Enabling advanced IAM-based MongoDB Atlas access from a Meteor 3 app

Meteor ships its own wrapper around the official mongodb npm driver in the npm-mongo core package. That works fine for username/password connection strings, but the moment you try to use MongoDB Atlas IAM auth with anything beyond the bare minimum, you run into two separate problems:

  1. Meteor’s npm-mongo package doesn’t depend on @aws-sdk/credential-providers, and you can’t just npm install it into your app — the driver uses require() from inside the npm-mongo package’s node_modules.
  2. The MongoDB Node.js driver 6.x has its own surprising behavior around AWS credentials that intersects badly with how Meteor constructs the client.

This post walks through the workaround we use at Refapp (Meteor 3.3.2, mongodb@6.16.0) to get a properly refreshing STS AssumeRole-based connection to Atlas.

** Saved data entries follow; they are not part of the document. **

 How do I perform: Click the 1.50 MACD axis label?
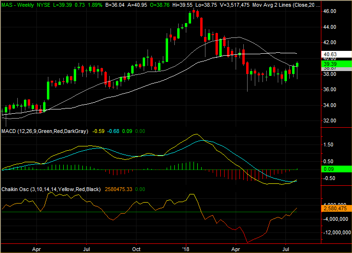tap(329, 144)
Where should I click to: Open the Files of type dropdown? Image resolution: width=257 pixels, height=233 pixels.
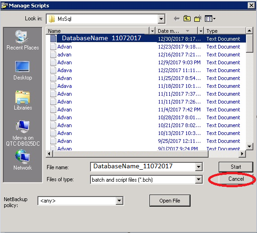[199, 180]

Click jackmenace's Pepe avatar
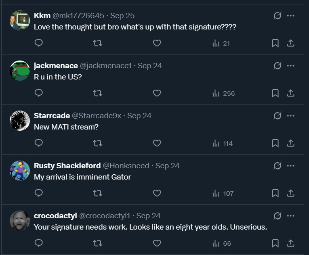point(20,71)
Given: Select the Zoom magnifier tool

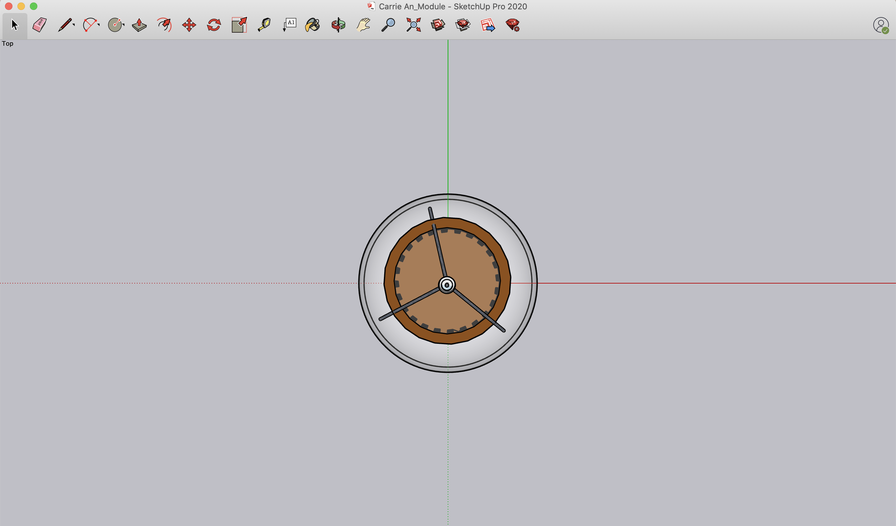Looking at the screenshot, I should (x=388, y=25).
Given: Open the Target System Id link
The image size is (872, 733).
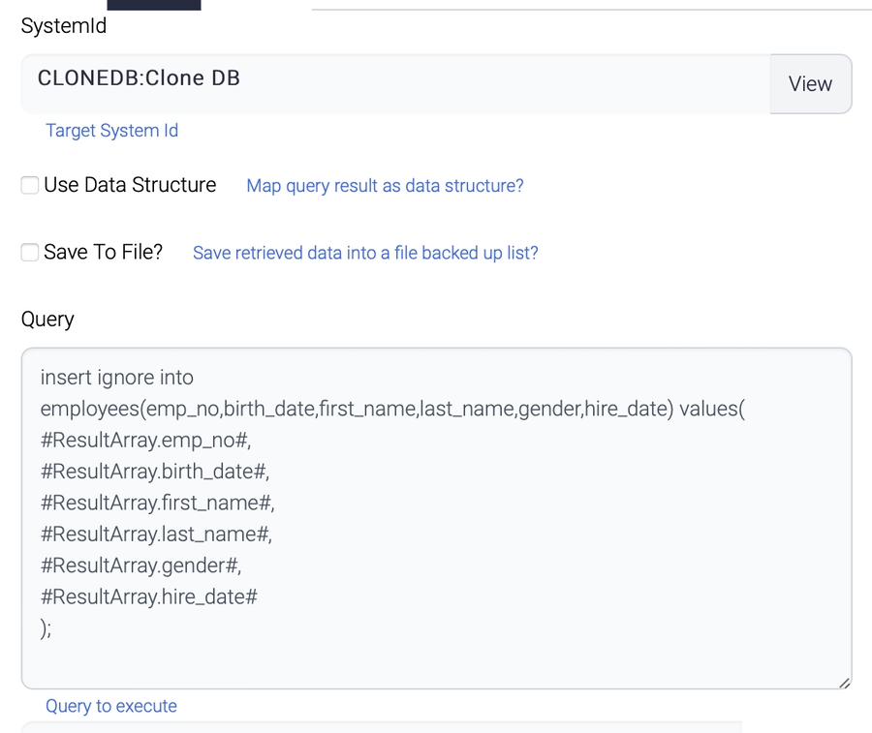Looking at the screenshot, I should pyautogui.click(x=111, y=130).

Why you can’t just meteor npm install @aws-sdk/credential-providers

The MongoDB driver resolves AWS support libraries via require("@aws-sdk/credential-providers") from its own installation path. In a Meteor app, mongodb lives inside the npm-mongo Meteor package’s isolated node_modules, not in your app’s node_modules. Node’s module resolution walks up from the requiring file, so installing the package in your app root doesn’t make it visible to mongodb at all.

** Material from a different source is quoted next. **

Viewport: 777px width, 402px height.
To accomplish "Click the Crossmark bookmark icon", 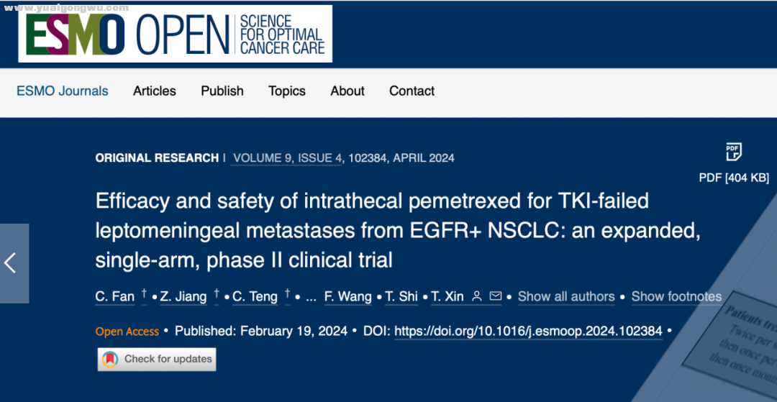I will (x=110, y=359).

The only way to make a peer dependency available to the driver is to declare it in the Meteor package’s Npm.depends() — which means you have to repackage npm-mongo into your app.

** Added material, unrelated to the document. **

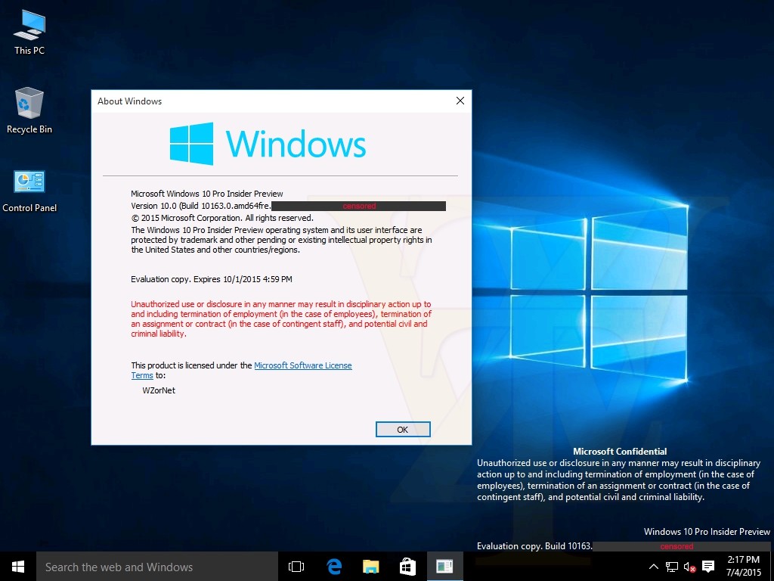Click the Windows Start button
Image resolution: width=774 pixels, height=581 pixels.
coord(18,567)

Vendoring npm-mongo into the app

We keep a local copy of the core npm-mongo package under packages/npm-mongo/ and pin it to the exact version the installed Meteor release ships. A shell script (packages/sync-npm-mongo.sh) downloads the stock source from the Meteor repo and then patches Npm.depends() to add aws4 and @aws-sdk/credential-providers.

#!/usr/bin/env bash
set -euo pipefail

SCRIPT_DIR="$(cd "$(dirname "$0")" && pwd)"
APP_DIR="$(dirname "$SCRIPT_DIR")"
TARGET_DIR="${SCRIPT_DIR}/npm-mongo"

# Read Meteor release tag (e.g. "METEOR@3.3.2" -> "release/METEOR@3.3.2")
RELEASE=$(cat "${APP_DIR}/.meteor/release" | tr -d '[:space:]')
TAG="release/${RELEASE}"

if [ -d "$TARGET_DIR" ]; then
  rm -rf "$TARGET_DIR"
fi

# Uses `yarn degit` to download a single subtree at a tag
yarn degit "meteor/meteor/packages/npm-mongo#${TAG}" "$TARGET_DIR" --force

AWS4_VERSION="1.13.2"
AWS_CREDENTIAL_PROVIDERS_VERSION="3.1009.0"

cd "$TARGET_DIR"

# Append aws4 and @aws-sdk/credential-providers to Npm.depends()
if ! grep -q "aws4" package.js; then
  sed -i '' "/mongodb:/s/$/,/" package.js
  sed -i '' "/mongodb:.*,$/a\\
\\  aws4: \"${AWS4_VERSION}\"
" package.js
fi

if ! grep -q "credential-providers" package.js; then
  sed -i '' "/aws4:/s/$/,/" package.js
  sed -i '' "/aws4:.*,$/a\\
\\  \"@aws-sdk/credential-providers\": \"${AWS_CREDENTIAL_PROVIDERS_VERSION}\"
" package.js
fi

After running it, packages/npm-mongo/package.js looks like this:

Package.describe({
  summary: "Wrapper around the mongo npm package",
  version: "6.16.1",
  documentation: null,
});

Npm.depends({
  mongodb: "6.16.0",
  aws4: "1.13.2",
  "@aws-sdk/credential-providers": "3.1009.0"
});

Package.onUse(function (api) {
  api.addFiles("wrapper.js", "server");
  api.export(["NpmModuleMongodb", "NpmModuleMongodbVersion"], "server");
  api.addAssets("index.d.ts", "server");
});

Since the vendored package is a local package inside our packages/ folder, Meteor prefers it over the core one automatically. To refresh against a newer Meteor release, just rerun the script — it reads .meteor/release and checks out the matching tag.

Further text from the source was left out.